I wouldn’t cover it. You could just leave it outside, after putting a full dose of Sta-Bil gas treatment in it, filling up the gas, and running it for a few miles. Can you run a power cord to a battery tender? That would keep the battery fully charged. You also could change the oil prior to storing it.

Good advice, I kept wondering while reading it how many cars sit in car lots for 6 months, and what do they do?

Tex is right. I would only add two things.

First I suggest you remove the battery and put it on a battery tender. Removing the battery makes it far more difficult to steal.  Unless the thief has a spare battery the right size and wants to take the time to install it, they will likely pass over your car and find someone else's  It is also easier than running a power cable out to the middle of your yard. 

Second, contact your insurance company. You want to keep the comprehensive coverage as that protects you in the event of theft.

If you have the choice try to store it in an area of the yard that gets sun every day. Another idea to consider is a portable temporary “garage”, with the cloth skin over the metal frame. You can get them pretty affordably.
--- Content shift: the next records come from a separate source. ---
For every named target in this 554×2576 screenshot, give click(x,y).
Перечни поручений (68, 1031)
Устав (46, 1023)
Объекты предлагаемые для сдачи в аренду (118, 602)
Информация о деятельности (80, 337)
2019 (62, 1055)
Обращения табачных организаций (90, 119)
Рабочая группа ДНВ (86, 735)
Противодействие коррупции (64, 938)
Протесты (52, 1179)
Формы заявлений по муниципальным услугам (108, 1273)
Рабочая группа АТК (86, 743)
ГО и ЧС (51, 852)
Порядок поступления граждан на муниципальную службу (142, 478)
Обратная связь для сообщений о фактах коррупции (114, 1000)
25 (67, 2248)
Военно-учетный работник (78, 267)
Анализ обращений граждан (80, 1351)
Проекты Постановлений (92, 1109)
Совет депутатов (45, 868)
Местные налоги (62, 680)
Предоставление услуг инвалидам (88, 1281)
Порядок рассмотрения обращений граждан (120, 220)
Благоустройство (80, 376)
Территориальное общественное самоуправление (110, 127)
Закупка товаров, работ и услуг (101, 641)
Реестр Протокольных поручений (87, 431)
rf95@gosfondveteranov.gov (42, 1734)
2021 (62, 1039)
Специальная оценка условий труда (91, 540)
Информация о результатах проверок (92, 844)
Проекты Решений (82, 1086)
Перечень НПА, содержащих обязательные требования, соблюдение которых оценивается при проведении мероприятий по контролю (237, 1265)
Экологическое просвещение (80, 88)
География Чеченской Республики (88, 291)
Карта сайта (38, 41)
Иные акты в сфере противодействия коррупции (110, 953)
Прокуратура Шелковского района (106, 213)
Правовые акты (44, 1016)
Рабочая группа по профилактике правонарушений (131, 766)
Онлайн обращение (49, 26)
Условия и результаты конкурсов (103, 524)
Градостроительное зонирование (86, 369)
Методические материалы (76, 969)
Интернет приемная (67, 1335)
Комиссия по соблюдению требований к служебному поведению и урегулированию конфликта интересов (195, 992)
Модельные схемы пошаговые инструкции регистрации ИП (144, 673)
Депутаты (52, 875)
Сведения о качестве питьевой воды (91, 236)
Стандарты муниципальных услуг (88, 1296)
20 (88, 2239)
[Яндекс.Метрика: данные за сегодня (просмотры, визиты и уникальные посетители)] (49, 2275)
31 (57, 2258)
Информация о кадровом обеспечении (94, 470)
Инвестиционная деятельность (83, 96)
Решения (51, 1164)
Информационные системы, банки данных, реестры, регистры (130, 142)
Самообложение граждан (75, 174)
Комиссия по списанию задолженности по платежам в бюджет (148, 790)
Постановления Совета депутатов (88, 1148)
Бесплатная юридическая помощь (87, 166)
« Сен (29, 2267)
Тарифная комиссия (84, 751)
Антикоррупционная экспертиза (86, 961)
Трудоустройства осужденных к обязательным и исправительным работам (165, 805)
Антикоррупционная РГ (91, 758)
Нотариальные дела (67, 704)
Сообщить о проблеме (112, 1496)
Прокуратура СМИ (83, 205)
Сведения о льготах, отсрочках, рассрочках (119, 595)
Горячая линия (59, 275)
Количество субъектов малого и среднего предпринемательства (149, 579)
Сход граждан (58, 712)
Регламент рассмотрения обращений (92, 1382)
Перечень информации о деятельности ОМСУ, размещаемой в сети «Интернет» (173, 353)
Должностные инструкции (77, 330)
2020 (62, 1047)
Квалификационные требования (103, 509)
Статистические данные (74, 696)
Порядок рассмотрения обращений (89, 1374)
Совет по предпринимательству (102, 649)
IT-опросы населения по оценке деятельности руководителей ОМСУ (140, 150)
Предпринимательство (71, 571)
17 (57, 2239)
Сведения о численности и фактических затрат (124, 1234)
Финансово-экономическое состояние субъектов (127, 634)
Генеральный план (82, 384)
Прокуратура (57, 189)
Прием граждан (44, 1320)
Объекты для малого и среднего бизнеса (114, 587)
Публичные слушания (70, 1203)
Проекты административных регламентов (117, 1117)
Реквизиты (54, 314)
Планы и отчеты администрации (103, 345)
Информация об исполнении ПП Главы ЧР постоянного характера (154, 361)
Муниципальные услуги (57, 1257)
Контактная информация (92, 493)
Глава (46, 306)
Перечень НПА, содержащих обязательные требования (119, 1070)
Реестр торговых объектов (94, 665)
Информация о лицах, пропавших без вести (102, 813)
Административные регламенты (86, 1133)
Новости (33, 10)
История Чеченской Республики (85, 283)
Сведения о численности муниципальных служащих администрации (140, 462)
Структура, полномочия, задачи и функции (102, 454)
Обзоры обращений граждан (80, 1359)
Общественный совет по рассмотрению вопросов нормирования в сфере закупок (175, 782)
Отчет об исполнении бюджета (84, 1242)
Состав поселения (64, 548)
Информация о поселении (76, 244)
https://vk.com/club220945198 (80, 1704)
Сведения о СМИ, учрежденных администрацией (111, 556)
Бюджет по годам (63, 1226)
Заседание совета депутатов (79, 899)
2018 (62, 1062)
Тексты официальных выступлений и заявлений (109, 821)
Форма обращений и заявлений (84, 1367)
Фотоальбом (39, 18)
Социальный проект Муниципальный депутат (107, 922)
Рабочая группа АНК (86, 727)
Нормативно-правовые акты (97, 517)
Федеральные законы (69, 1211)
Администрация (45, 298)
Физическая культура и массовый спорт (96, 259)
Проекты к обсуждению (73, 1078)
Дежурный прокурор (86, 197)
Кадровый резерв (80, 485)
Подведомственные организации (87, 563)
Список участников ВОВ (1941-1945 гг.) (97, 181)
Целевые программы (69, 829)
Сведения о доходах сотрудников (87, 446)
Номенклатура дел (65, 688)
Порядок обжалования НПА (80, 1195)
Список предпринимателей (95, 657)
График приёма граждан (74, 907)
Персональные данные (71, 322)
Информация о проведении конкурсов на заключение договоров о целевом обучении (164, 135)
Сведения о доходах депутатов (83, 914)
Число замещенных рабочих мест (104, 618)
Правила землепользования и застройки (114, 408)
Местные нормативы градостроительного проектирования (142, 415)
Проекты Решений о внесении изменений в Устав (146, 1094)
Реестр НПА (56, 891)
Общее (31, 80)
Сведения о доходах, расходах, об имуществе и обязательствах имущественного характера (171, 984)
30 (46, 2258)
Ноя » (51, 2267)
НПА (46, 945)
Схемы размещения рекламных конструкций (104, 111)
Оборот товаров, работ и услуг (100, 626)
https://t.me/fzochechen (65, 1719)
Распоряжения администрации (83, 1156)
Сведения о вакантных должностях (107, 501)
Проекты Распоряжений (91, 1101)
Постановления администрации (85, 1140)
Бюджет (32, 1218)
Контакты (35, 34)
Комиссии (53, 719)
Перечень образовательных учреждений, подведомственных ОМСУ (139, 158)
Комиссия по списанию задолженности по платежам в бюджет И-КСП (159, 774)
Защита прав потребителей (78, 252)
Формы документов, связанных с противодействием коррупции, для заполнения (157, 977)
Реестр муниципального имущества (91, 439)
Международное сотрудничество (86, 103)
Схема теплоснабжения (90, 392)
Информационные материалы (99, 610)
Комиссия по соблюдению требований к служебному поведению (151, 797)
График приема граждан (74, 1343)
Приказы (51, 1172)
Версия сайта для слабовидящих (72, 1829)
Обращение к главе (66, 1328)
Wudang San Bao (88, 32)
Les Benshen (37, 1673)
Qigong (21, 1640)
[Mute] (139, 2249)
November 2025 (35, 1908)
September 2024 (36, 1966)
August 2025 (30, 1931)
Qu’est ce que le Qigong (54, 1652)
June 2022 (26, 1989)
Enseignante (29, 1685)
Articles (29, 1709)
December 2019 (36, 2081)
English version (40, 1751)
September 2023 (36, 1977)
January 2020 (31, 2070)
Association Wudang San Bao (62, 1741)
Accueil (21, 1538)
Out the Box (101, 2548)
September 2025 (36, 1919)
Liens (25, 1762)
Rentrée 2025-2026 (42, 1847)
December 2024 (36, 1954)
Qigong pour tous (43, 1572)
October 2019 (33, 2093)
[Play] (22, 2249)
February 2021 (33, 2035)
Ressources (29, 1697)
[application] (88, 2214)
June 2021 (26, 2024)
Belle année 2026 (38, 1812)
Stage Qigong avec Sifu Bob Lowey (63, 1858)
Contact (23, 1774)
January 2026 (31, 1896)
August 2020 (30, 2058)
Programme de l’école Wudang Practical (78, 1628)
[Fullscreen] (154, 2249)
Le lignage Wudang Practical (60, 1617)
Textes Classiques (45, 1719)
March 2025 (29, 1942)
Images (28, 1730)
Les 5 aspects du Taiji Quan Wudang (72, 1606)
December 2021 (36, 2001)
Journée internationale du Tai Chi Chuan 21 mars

Just be sure it’s staked down to the ground securely.

If you’re parking directly on the ground, you want to lay down a vapor barrier on the ground where the vehicle will be parked. This will help prevent ground moisture from coming up and rusting everything under the vehicle. You can get plastic vapor barrier from any home improvement center.

You’ll want to install stainless steel pot scrubbers both in the tail pipe and in the intake box before the air filter. This keeps critters out of the engine because critters can’t chew thru stainless steel and it also allows air into the engine to prevent condensation in the engine. These can be had at the home improvement center. Make sure to leave a note on the steering wheel to remind you to remove these when the vehicle is put back into service.

You’ll want to add a fuel stabilizer to the gas tank and fill the tank.

Once the vehicle is in position over the vapor barrier, remove the battery and store it in a cool dry place. A battery tender would be nice to have on the battery, but a recharge will sometimes bring the battery back when put back in service, depending on how old it is.

Take some drier sheets and place them all over the interior. These seem to keep critters out of the interior of the vehicle. Also make sure that there’s nothing in the interior of the vehicle that may attract critters.

That’s about it! I’ve stored vehicles a lot longer under the same conditions. And these tips are what worked best for these many years.


All good advice. Howver, don’t park under a tree. The tree sap will ruin the car’s finish.